I must confess, I've been angered by the use of the word "insurgents" to describe what I believed were almost certainly terrorists. I'm still certain that there are quite a few terrorists involved in the Iraqi "insurgency". The presence of Abu Mussab al-Zarqawi is dispositive of that view, as well as a number of Kuwaitis and Jordanians (as well as Syrians and Iranians) who are in Iraq.

However, my recent reading has led me to the conclusion that a great deal of the people involved in the "insurgency" are Ba'athists. Historically terrorists have been fond of vehicle and suicide bombings. They like to take out large numbers of the targeted victims because that draws media like moths to a flame, and the bombings can instill a sense of aimless fear in that they can happen at any time, anywhere, without warning.

What terrorists don't have a long history of is beheadings, certainly not kidnappings and beatings or summary executions by a bullet in the back of the head and mutilations. Yet all of these things, and much more, are typical behavior of the Ba'athists under Sadaam.

Under Sadaam, literally thousands of people where shot in the head. People were fed into wood chippers, castrated live, had their fingers surgically removed, were beaten unmercifully, and much, much more. These acts were done to instill a very real and specific fear in Iraqis. Unlike the terrorists, who could strike at any time anywhere, Ba'athists knew exactly where you lived and you knew exactly what they would do to you if you got out of line.

Reports of "an underground bunker and steel-enforced tunnels connecting a ring of houses filled with weapons, medical supplies and bunk beds" indicate a level of planning and construction that almost certainly requires that it be done before the war began. The behavior of the "insurgents" in Fallujah and the fact that many Ba'athists come from there implies that much planning and preparation was behind this "insurgency".

Until the "insurgency" is quelled sufficiently to obtain some semblance of normalcy across Iraq, many Iraqis will remain wary. Sadaam may be in prison, but his henchmen are still signaling the Iraqi people that they are not safe. The next few weeks will be critical. The Iraqi and coalition forces need to reduce the "insurgents" number to a "nuisance" before the January elections or the Iraqis may be too afraid to come to the polls.

DATASET CONTENT:
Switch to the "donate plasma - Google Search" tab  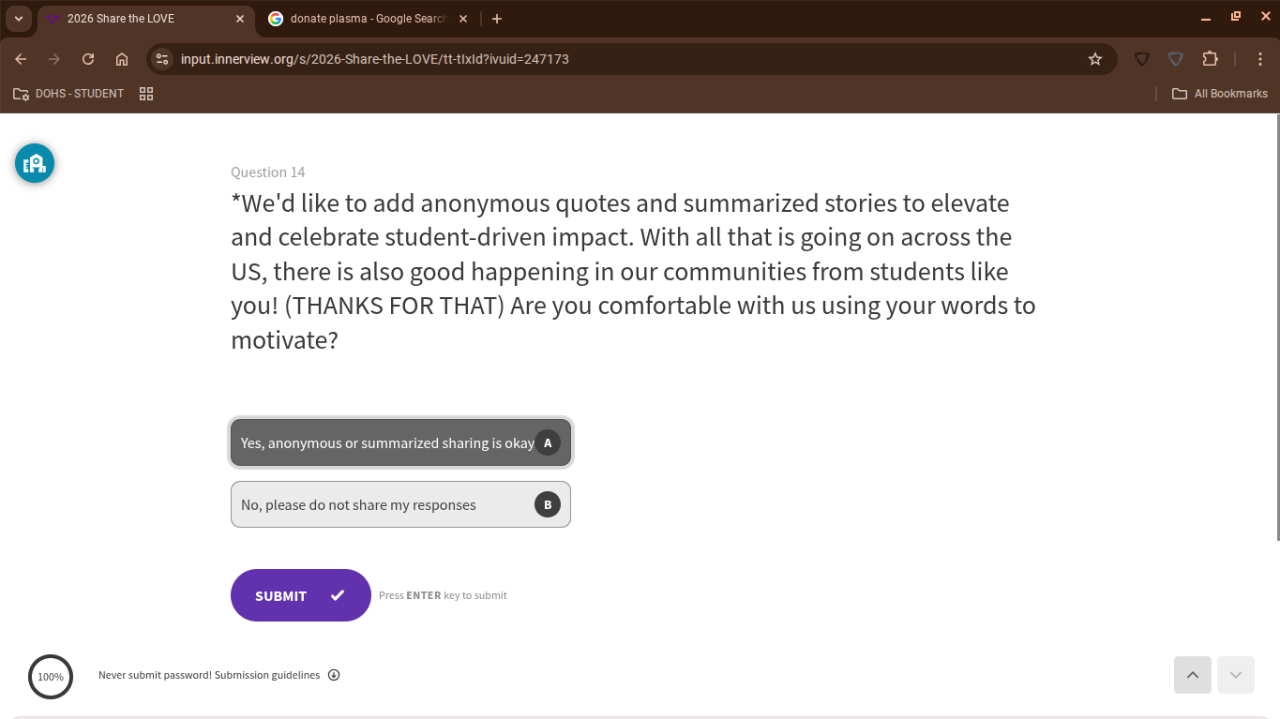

ACTIVITIES:
a) Reproduce word for word the stretch of the post on the Iraqi insurgency from "However, my recent" through "Ba'athists under Sadaam.".
b) According to the post on the Iraqi insurgency, what kinds of attacks have terrorists historically been fond of?
Disregard the listing; nothing here depends on it.

SOLUTIONS IN ORDER:
a)
However, my recent reading has led me to the conclusion that a great deal of the people involved in the "insurgency" are Ba'athists. Historically terrorists have been fond of vehicle and suicide bombings. They like to take out large numbers of the targeted victims because that draws media like moths to a flame, and the bombings can instill a sense of aimless fear in that they can happen at any time, anywhere, without warning.

What terrorists don't have a long history of is beheadings, certainly not kidnappings and beatings or summary executions by a bullet in the back of the head and mutilations. Yet all of these things, and much more, are typical behavior of the Ba'athists under Sadaam.

b) Vehicle and suicide bombings.